N.B. Shuffle isn't just about splatting. There's a whole heap of different operations it can do that are useful. I just picked a simple example with an obvious massive performance increase for illustrative purposes.

2 comments

You're not talking about shuffle, you're talking about broadcast. Shuffle instructions is where you take one or two vectors, and output a third with elements from any index of the input. So for example `out = [in[2], in[1]]` is a shuffle of a vector of length 2.

It's useful for example if you have say RGB color data stored contiguously in memory as say RGBRGBRGBRGB..., and you want to vectorize operations on R, B and G separately. You can load a few registers like [RGBR][GBRG][BRGB], and then shuffle them to [RRRR][BBBB][GGGG]. In fact it's not entirely trivial how to shuffle optimally, it takes a few shuffles to get there.

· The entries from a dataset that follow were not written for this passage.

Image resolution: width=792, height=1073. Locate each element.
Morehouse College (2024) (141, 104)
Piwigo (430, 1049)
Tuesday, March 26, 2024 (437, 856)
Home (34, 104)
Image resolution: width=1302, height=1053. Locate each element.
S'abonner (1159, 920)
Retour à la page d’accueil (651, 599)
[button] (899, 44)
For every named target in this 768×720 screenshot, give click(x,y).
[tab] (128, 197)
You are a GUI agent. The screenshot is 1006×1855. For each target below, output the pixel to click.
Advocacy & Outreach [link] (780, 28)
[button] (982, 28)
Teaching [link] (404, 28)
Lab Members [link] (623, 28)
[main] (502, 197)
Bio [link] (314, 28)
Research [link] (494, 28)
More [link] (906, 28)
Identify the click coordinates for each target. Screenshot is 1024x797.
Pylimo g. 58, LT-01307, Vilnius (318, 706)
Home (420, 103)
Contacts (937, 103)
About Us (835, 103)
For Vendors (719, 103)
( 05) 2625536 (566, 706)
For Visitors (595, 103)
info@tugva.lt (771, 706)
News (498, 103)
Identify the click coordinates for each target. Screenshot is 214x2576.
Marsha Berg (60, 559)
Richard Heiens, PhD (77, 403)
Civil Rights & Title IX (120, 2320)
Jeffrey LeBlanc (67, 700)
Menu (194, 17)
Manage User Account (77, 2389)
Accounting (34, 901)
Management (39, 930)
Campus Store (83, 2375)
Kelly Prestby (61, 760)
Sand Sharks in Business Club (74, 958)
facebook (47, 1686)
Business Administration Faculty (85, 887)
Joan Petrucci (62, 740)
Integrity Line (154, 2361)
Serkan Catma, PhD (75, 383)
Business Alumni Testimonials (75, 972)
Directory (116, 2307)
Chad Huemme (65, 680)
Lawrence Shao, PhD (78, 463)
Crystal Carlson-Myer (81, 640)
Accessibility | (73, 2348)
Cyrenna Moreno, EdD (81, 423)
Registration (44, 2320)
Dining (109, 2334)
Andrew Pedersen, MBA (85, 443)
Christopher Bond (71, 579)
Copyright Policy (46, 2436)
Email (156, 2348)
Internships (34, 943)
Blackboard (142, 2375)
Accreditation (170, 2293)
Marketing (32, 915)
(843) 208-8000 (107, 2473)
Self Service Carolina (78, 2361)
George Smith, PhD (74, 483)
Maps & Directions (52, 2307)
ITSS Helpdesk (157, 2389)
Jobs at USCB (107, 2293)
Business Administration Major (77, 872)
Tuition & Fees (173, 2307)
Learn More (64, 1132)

More generally, if you have an array of structs, you often need to go to struct of arrays to do vectorized operations on the array, before returning to an array of struct again.

Another example is fast matrix transpose (in fact you can think of the RGB example a 3 by N matrix transpose to N by 3, where N is the vector width -- AoS -> SoA is a transpose too, in a sense). Suppose you have a matrix of size N by N where N is the vector width, you need N lg N shuffles to transpose the matrix.

I think that example is too simple to show the benefit of shuffle. It's like explaining the benefit of an adder by showing how you can move a value with X = Y + 0. Especially since there's also a (much simpler) piece of hardware dedicated to ultra-fast splat/broadcast (under the right conditions).